Beaumont, California

            Commercial Lumber and Pallet (CLP), one of the largest pallet manufacturers in the country, is taking an unusual bold step in the West Coast pallet industry. Western pallet companies typically buy precut and random length softwoods from suppliers in Northern California, the Pacific Northwest, and western Canada. CLP’s plant in Beaumont, a separate company called Priority Pallet, is turning a challenge into an opportunity by building a new pallet stock sawmill. Priority is strategically located 60 miles east of the Los Angeles basin near the San Bernardino National Forest, where it has access to inland California timber, ranging from softwoods through hardwoods such as oaks and maples.

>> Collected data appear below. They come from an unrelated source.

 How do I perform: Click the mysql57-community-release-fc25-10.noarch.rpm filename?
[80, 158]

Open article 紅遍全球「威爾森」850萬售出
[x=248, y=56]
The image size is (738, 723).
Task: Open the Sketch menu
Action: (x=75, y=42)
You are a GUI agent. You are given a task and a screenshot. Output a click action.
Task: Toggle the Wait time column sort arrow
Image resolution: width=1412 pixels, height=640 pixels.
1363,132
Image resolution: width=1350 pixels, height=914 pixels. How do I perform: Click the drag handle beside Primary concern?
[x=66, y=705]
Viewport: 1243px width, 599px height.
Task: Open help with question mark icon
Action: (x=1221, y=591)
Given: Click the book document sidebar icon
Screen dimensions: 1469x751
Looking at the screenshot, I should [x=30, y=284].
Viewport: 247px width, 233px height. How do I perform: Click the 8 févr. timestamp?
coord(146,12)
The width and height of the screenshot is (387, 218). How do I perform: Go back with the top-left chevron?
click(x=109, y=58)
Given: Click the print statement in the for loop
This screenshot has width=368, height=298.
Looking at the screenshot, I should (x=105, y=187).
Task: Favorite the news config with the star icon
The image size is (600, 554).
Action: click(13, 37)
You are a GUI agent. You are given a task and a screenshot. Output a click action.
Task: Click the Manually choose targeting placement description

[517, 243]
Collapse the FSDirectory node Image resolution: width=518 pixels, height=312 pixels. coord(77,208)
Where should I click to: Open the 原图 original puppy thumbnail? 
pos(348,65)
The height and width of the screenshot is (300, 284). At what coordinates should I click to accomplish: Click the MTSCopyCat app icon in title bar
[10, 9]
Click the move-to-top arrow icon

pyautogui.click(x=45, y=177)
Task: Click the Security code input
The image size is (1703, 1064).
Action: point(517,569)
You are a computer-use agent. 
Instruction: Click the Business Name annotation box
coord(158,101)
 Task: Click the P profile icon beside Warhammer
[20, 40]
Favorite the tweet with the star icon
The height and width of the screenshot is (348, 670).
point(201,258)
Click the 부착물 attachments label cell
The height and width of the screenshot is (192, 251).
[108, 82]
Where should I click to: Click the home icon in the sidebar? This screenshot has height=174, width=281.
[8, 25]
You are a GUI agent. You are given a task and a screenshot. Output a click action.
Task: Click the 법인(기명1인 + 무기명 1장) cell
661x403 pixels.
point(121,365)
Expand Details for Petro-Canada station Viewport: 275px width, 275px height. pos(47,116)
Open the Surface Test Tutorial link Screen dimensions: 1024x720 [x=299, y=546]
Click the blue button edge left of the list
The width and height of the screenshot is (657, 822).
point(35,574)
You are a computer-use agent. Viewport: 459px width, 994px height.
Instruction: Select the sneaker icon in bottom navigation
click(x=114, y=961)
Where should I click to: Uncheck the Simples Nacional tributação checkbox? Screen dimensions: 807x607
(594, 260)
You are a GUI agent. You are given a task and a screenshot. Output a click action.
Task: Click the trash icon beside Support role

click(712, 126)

            While it would not be called a forested area by standards in some parts of the country, the San Bernardino National Forest had a lot of infested dead timber in the local mountains; so the Forest Service made an effort to remove and dispose of the bug infested trees due to fire hazards. In 2006, Priority Pallet obtained a U.S. Forest Service grant for $1.3 million, partnering with the Riverside County Economic Development Agency, to help harvest infested timber and turn it into pallet stock to either slowdown or prevent future insect contamination. Prior to this time, the federal government had been paying to have infested material removed and ground into wood fiber. In addition to material from the national forest, Priority Pallet has access to private land timber.

            Kathleen Dietrich, vice president of Priority Pallet and operations manager of CLP, is a major factor in the management team at CLP and Priority Pallet. She formed a team of three people, including herself, Jeffrey Sano, Controller, and Mark Jimenez, Quality Control, to apply for the grant dollars. People familiar with the western pallet industry are aware that the standard method of operation typically revolves around either buying precut material (softwoods or alder hardwood) or random length lower grades of softwoods. Thus, a pallet company typically nails cut stock into finished pallets or select cuts lower-grade softwood random length material into shorter pieces of softwood shook. Dealing with the many facets of processing logs is usually done at western sawmills, not pallet companies. Priority will soon be unique in that sense.

            Kathleen, the new President of the Western Pallet Association, has expressed concern about the prevailing attitude of pallet companies in the western states. She believes that the western scenario has changed and is trying to get westerners to be aware and realize that the forests are renewable resources, something that needs to be processed and managed. The old mentality needs to be adjusted throughout California, Arizona, New Mexico, Colorado, Nevada, Utah, and the Northwest. She said, “I am trying to get people to be aware. Grant money is available for conscientious applicants.” The West has experienced large quantities of bug damaged timber.

            During earlier times, western pallet companies built most of their pallets from softwoods, or sometimes from far away Midwestern hardwood cut stock. Alder precut from the Northwest and CHEP pallets replaced much of the hardwood used in GMA and grocery pallets. Priority Pallet manufactures pallets from both softwoods and hardwoods.

 

Baker Super Streak Sawmill at Priority

            Historically California timber from the San Bernardino National Forest has not been used commercially, other than as firewood. These forests have primarily been part of California’s beauty. But Priority Pallet will soon be accepting softwood (mostly pine) and hardwood (oak and maple) logs from the San Bernardino National Forest.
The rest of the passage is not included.